# [TASK REQUIREMENTS]
1. Name every US state and city that the news report on Romney's NAACP speech mentions.
2. Write the next part of the news report on Romney's NAACP speech, following on from its final sentence.

# [TEXT UNDER STUDY]

◇ ◇ ◇ ◇ ◇ ◇ ◇

Romney jeered over healthcare in NAACP speech

Romney: "My priority is jobs"

Republican presidential candidate Mitt Romney has been booed in a speech to a US civil rights group.

He was jeered as he vowed to "kill" the Obama healthcare overhaul, and when he said he would be a better president for African Americans.

Despite Mr Romney's frosty reception at the National Association for the Advancement of Colored People, he also received some polite applause.

Meanwhile, Republican lawmakers planned another vote to repeal the health law.

"I will kill every expensive and unnecessary programme I can find, and that includes Obamacare," Mr Romney told the annual convention in Houston, Texas, pausing with a smile as he waited for the catcalls to fade.

The former Massachusetts governor was clapped as he made his pitch on the economy during Wednesday's speech. The unemployment rate among American blacks is 14.4%, compared with a national average of 8.2%.

But jeers resumed as Mr Romney said: "If you want a president who will make things better in the African-American community, you are looking at him. You take a look."

◇ ◇ ◇ ◇ ◇ ◇ ◇

Collected data entries:
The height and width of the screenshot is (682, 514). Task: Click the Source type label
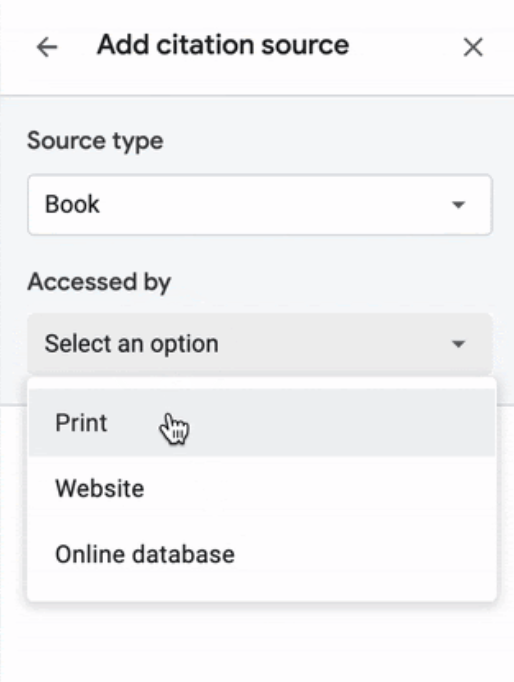tap(95, 141)
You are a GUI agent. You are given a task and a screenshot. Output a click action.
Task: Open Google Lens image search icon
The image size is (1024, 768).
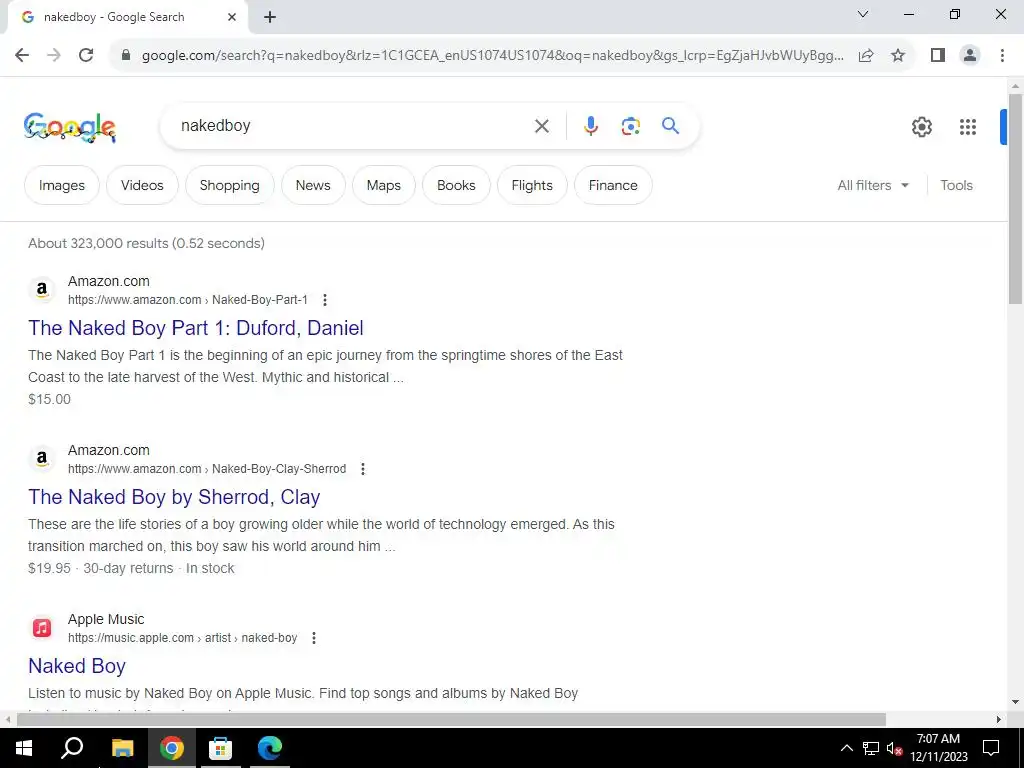tap(630, 126)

◇ ◇ ◇ ◇ ◇ ◇ ◇

# [ACTIVITY ANSWERS]
1. Houston, Texas, Massachusetts

2.
A boy listens as Mitt Romney addresses the National Association for the Advancement of Colored People convention in Houston on 11 July 2012 The National Association for the Advancement of Colored People is the oldest US civil rights group

He went on: "If equal opportunity in America were an accomplished fact, then a chronically bad economy would be equally bad for everyone. Instead, it's worse for African Americans in almost every way."

He is deemed unlikely to wrest the black vote from President Barack Obama, who was supported by 95% of African-Americans in 2008. But analysts say Mr Romney's speech aims to show swing voters that his campaign is inclusive.

Mr Obama does not plan to address NAACP this year. Vice-President Joe Biden will instead address the convention on Thursday.

Meanwhile, Republicans in the US House of Representatives voted to repeal the 2010 healthcare law, which the US Supreme Court ruled last month to be constitutional. It was the 33rd time the House voted against the Affordable Care Act.

A series of rival Republican and Democratic representatives make their cases against and for the healthcare law (Republican first)

The repeal bid has virtually no chance of passing the Democrat-controleld Senate. Democrats labelled the vote an "empty political gesture".

Earlier this week, Texas Governor Rick Perry said his state would not expand its Medicaid programme nor set up an online insurance exchange, two other parts of the healthcare law.

In June's ruling, the Supreme Court said states could not be penalised if they did not expand Medicaid, a government-sponsored health programme for poor or disabled Americans.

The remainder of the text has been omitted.